Prove your feelings

@magica (3707)
Bulgaria
July 8, 2007 3:55pm CST
Well...all of us use phrases like this: you must DESERVE my love...you must PROVE your feelings... But actually what do we mean? What are our expectations, what will we accept as solide proof that somebody really loves us?
2 people like this
6 responses
• Italy
9 Jul 07
Hi, to love somebody means to offer your thought without necessarily to get something in exchange. if you love to play a guitar, painting and so on, you spend all your time to make it, without to think how many time i spend to do my painting or my music. you make it, stop. in the some way you loves somebody when you offer it your heart and you understand that is the same way when your satisfaction is complete. Sorry for my english, and i give thanks for your answer for my question about english language Vs italian language. If you want any lessons to italian language i'm at your beck and call amd you teach me english. bye see you next time
@kel12347 (33)
• United States
8 Jul 07
People should not have to prove their love to one another.
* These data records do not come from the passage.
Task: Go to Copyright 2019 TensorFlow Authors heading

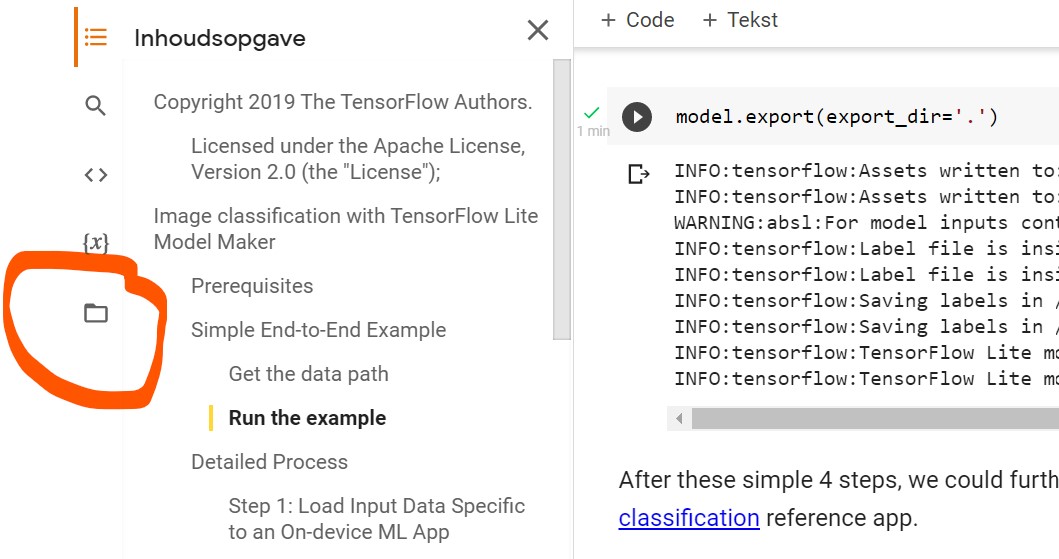Action: [342, 102]
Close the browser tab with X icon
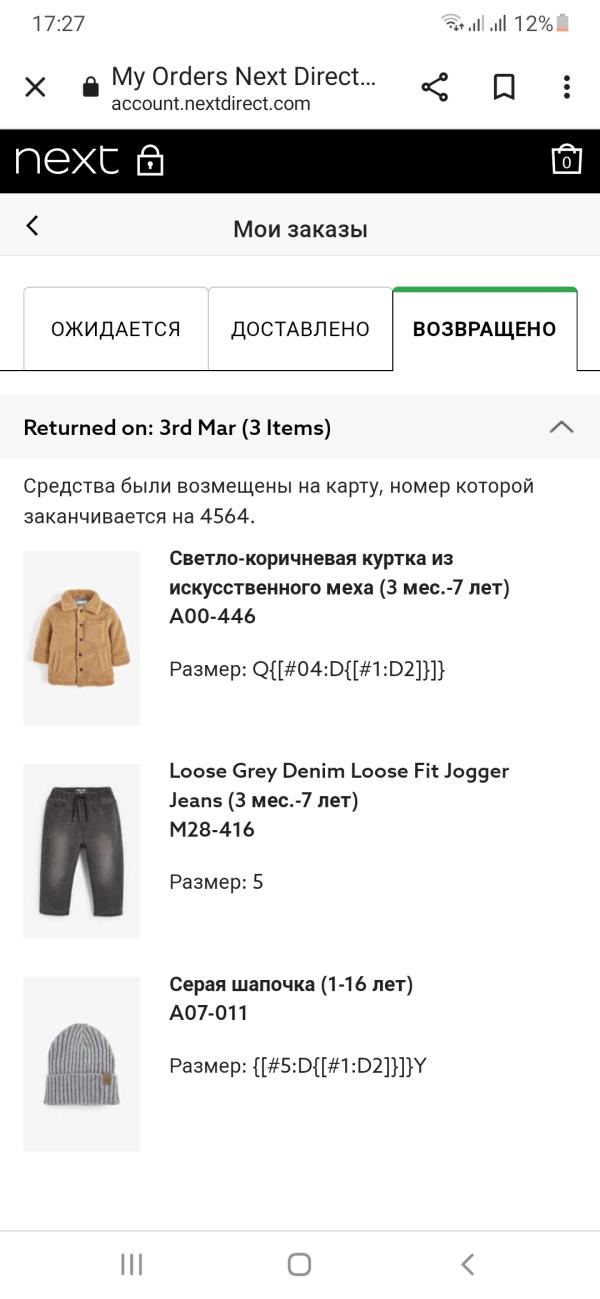This screenshot has width=600, height=1299. [x=35, y=88]
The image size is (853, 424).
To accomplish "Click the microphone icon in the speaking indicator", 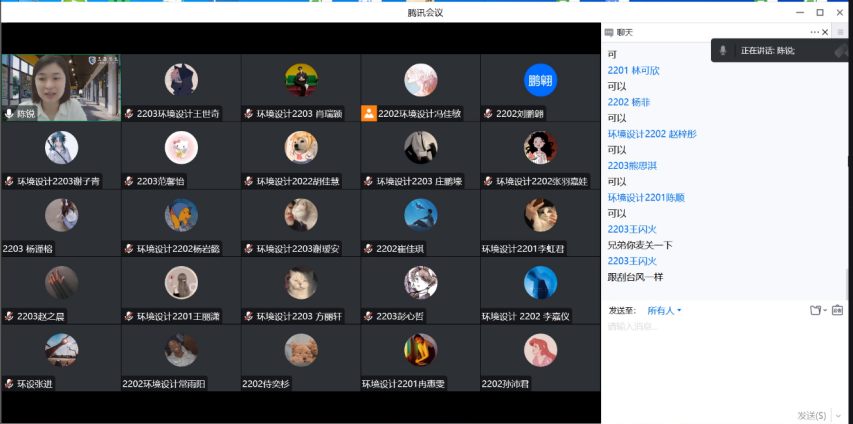I will point(723,50).
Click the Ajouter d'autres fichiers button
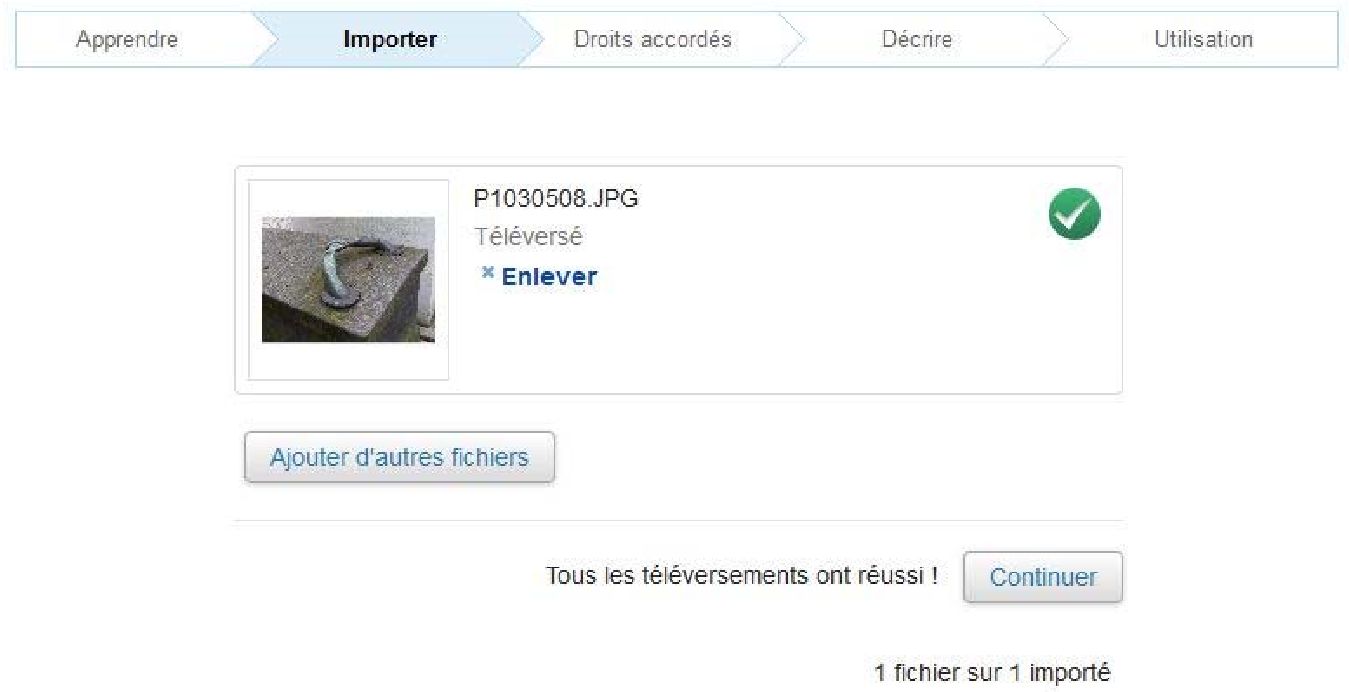The image size is (1349, 692). click(x=399, y=458)
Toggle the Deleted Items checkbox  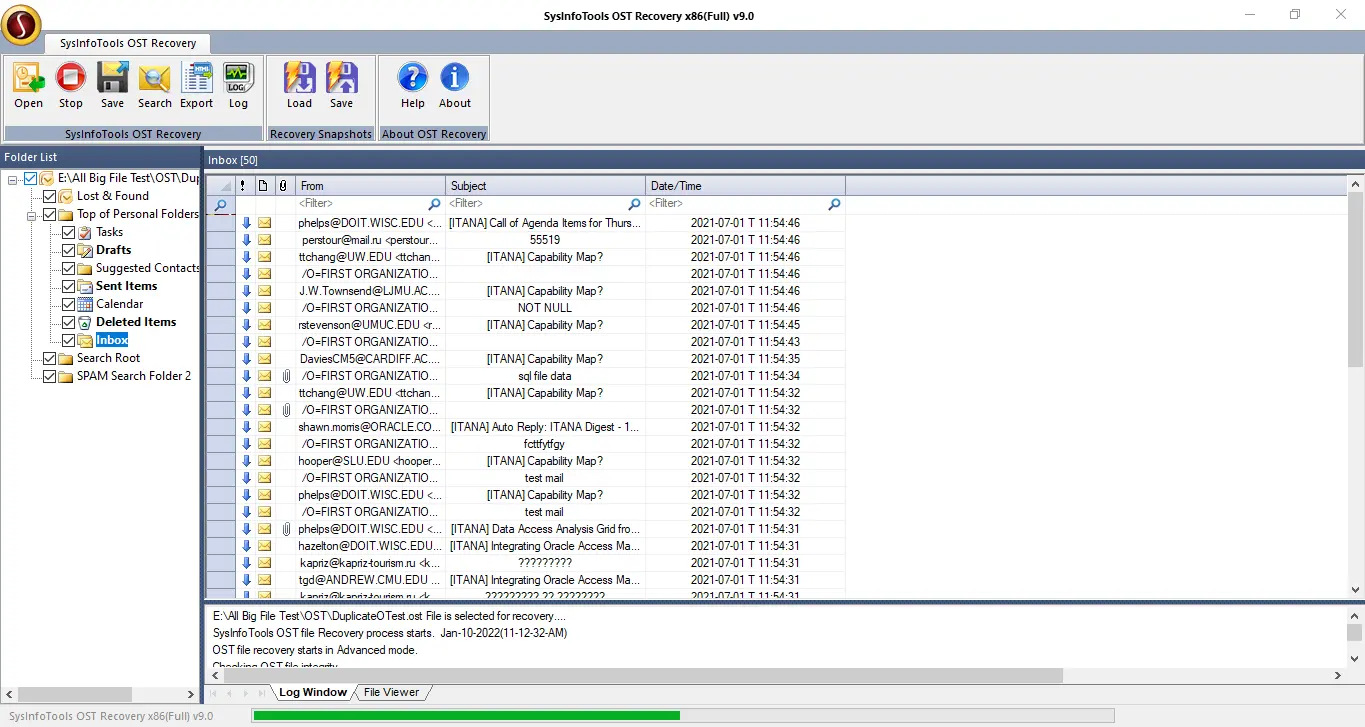tap(69, 322)
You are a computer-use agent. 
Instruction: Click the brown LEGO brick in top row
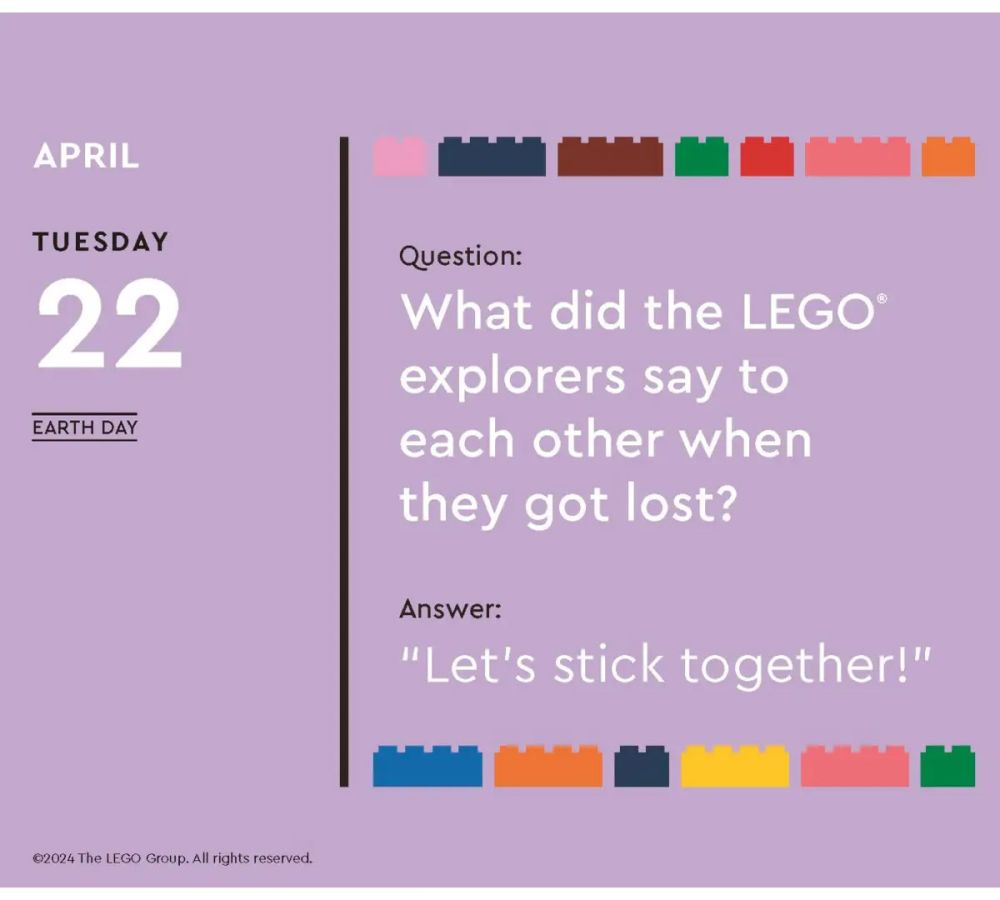(x=610, y=156)
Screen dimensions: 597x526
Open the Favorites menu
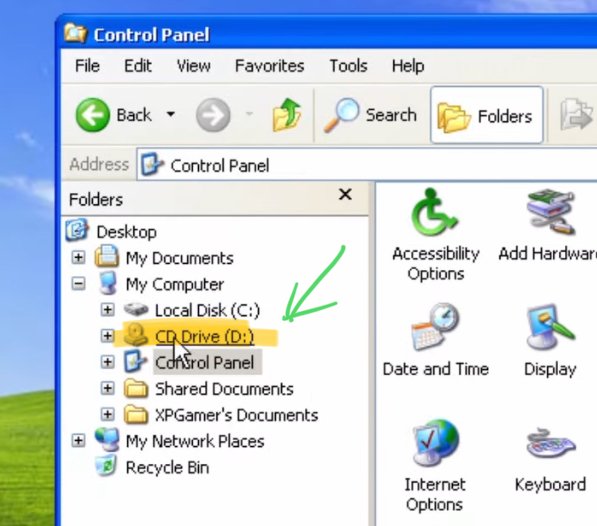270,66
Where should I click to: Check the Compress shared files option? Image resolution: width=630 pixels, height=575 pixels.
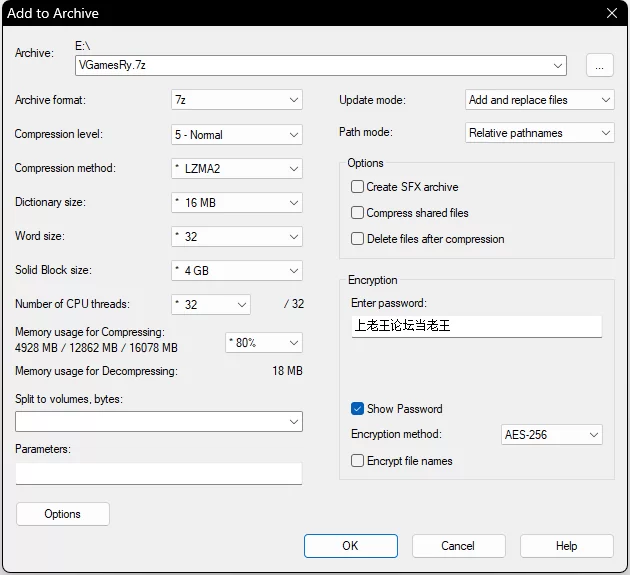pyautogui.click(x=357, y=213)
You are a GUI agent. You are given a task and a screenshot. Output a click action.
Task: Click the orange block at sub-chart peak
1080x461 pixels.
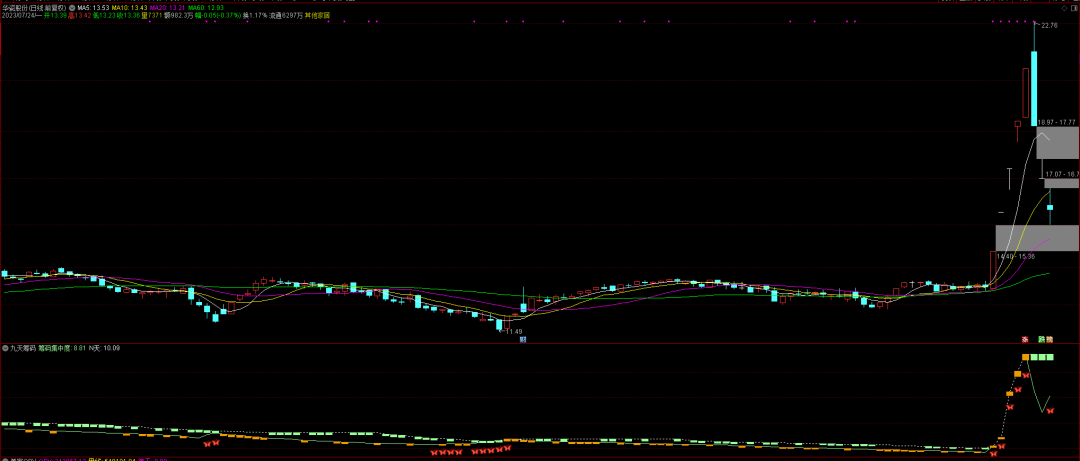pos(1026,357)
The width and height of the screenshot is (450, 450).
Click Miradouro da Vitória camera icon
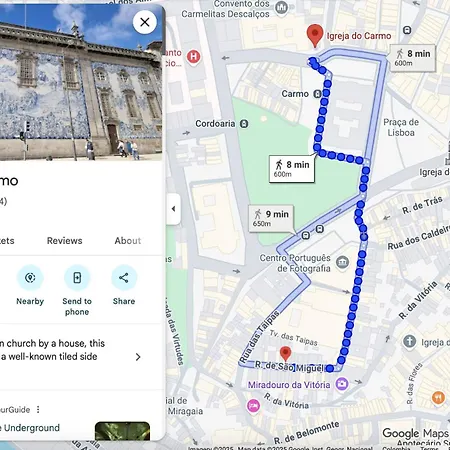342,384
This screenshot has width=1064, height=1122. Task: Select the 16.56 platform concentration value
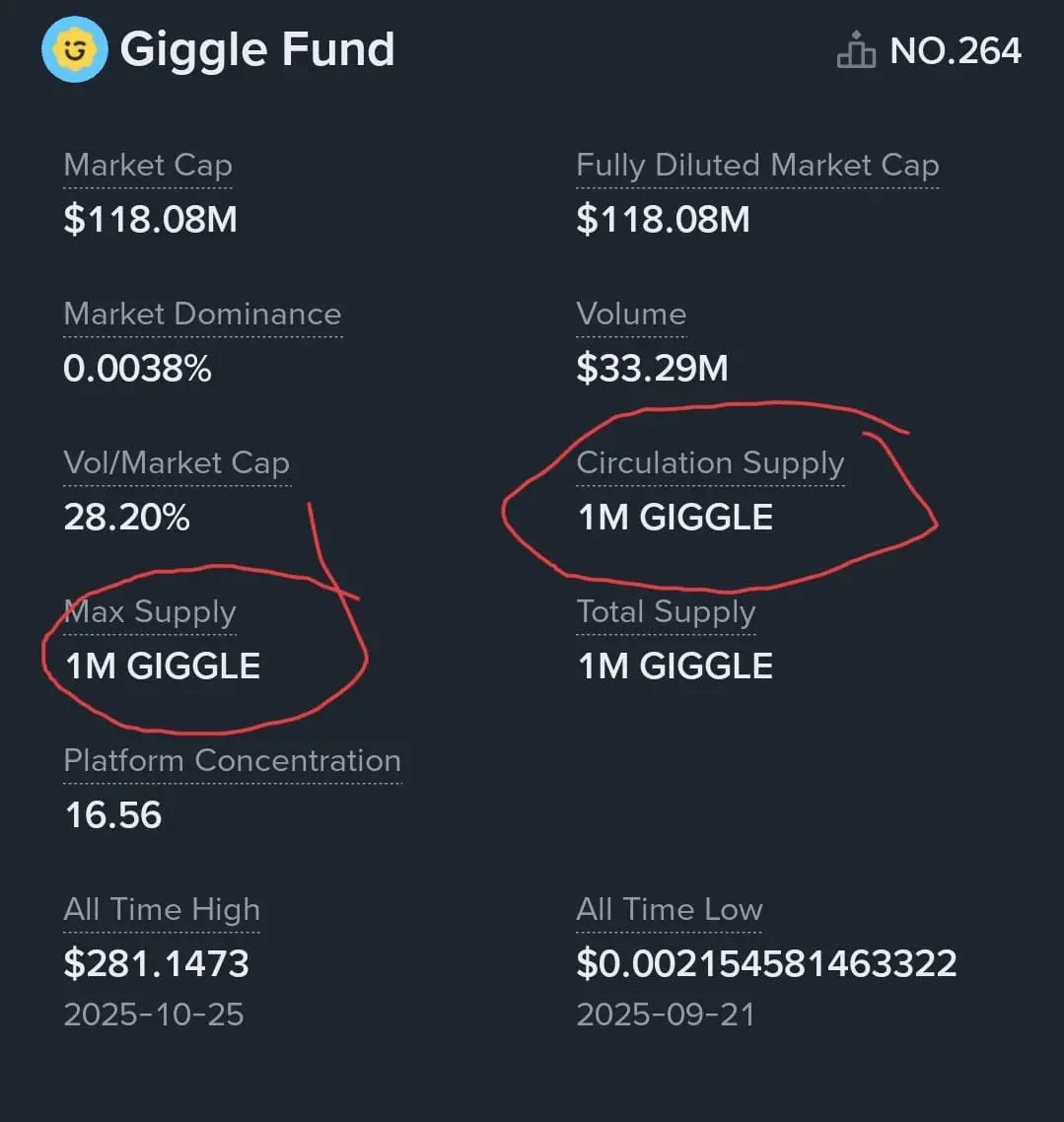point(113,815)
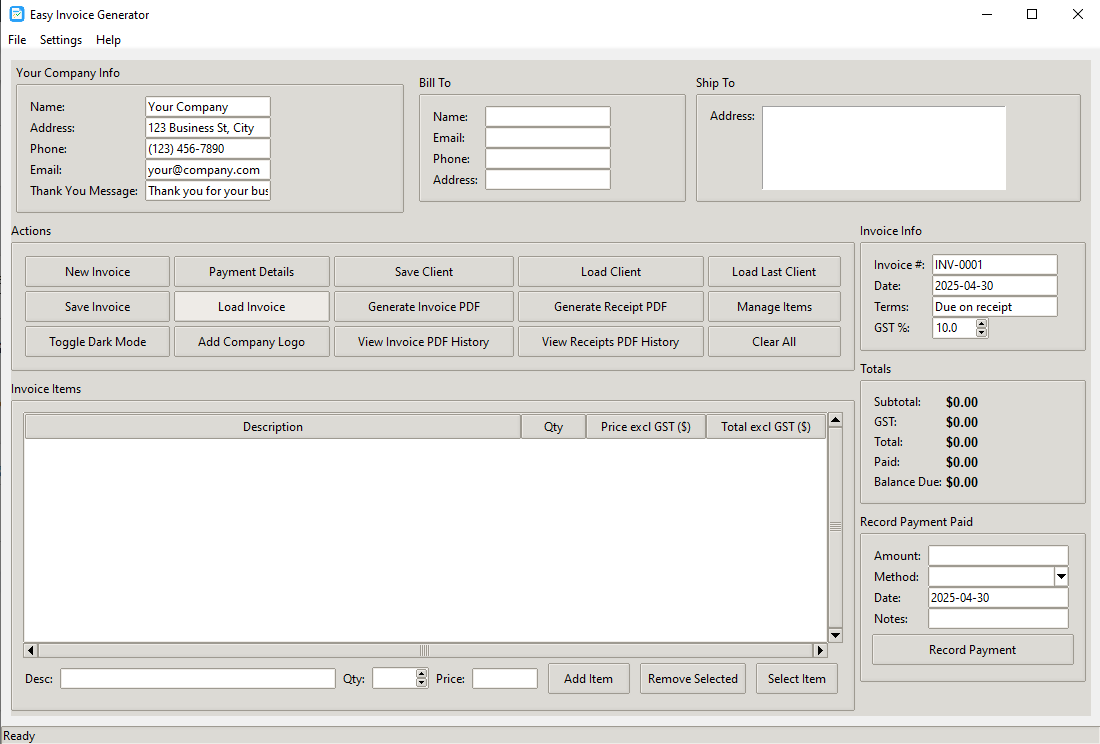The image size is (1100, 744).
Task: Click the horizontal scroll left arrow
Action: 31,650
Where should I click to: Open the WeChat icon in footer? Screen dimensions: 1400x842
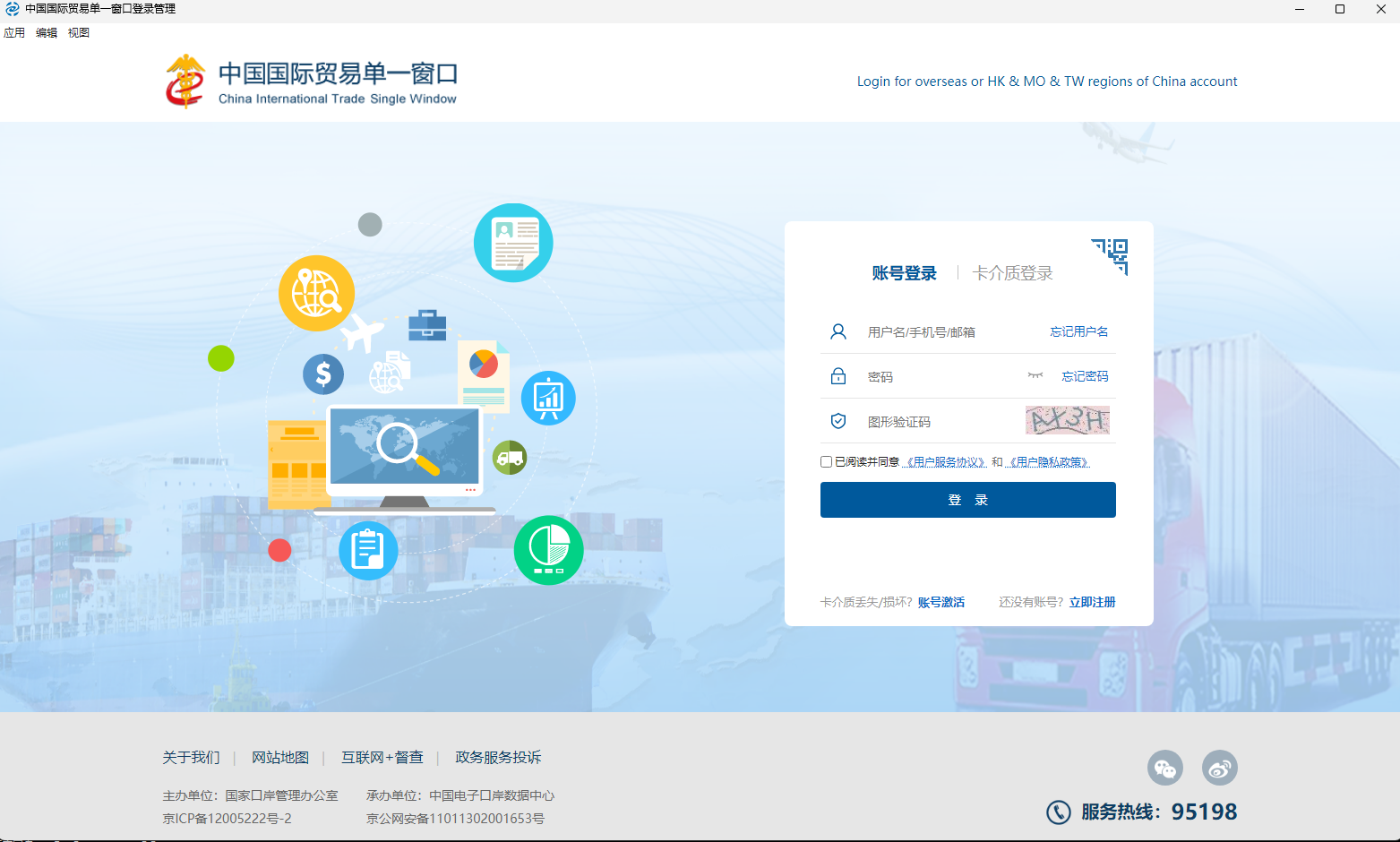(1164, 768)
The proof, however, happens without effort, each and every day. For example, my husband cooks dinner for us each night, because I can't cook. Because he's willing to take over that chore and perform it faithfully (we still get pizza on occasion, nothing wrong with that), it shows the commitment and love he has toward me. Similarly, when his father was sick, I camped out in the hospital with him for days. I didn't do it to prove anything, nor did my husband ask me do prove anything. I did it because I love him, and that's enough.
@Lydia1901 (16351)
• United States
15 Jul 07
If they can't tell me the love me, I just pay attention to their actions and that sometimes speak more than the words.
@Phlamingho (7825)
• Denmark
8 Jul 07
I don't think I've ever used words like that. I know my gf love me, she dosen't have to prove anything.
1 person likes this
@wooitsmolly (3613)
• United States
15 Jul 07
When people say things like this it is probably because they are feeling insecure. They need another person to show that they are important. Maybe if someone else "proves" their feelings then they will feel like they are worth something. It goes along with the saying, "If you loved me you would _____." It's a way of making people do what you want. I don't expect my boyfriend to "prove" anything to me. I know that he loves me and he knows I love him. As long as we are honest, there are no problems there.
@shelby94 (17)
• United States
8 Jul 07
Hello magica, this question is actually what a lot of us would ask ourselves especially if we're looking for a meaningful relationship. The truth of the matter is only the giver (of love)has control as to how much he/she is willing to put into the relationship.When we love someone,we don't just love one thing about that person.We love everything about him/her. A person can prove his love by his constant show of affection or his motherlly way of taking care of you and making sure you're safe and vice versa. We can't always pinpoint what it is that made us fall in love...and there is no one way a person can prove his/her love. Only you can truly answer what it is that you want out of the relationship and how much of yourself you are willing to give.Some relationships have failed because the people involve expect too much of each other and their expectations are too high.Needless to say,when those expectations aren't met,you have nothing but conflict. Eventually both will give up trying to make each other happy becuase they get the feeling that nothing they do is good enough to deserve his or her love.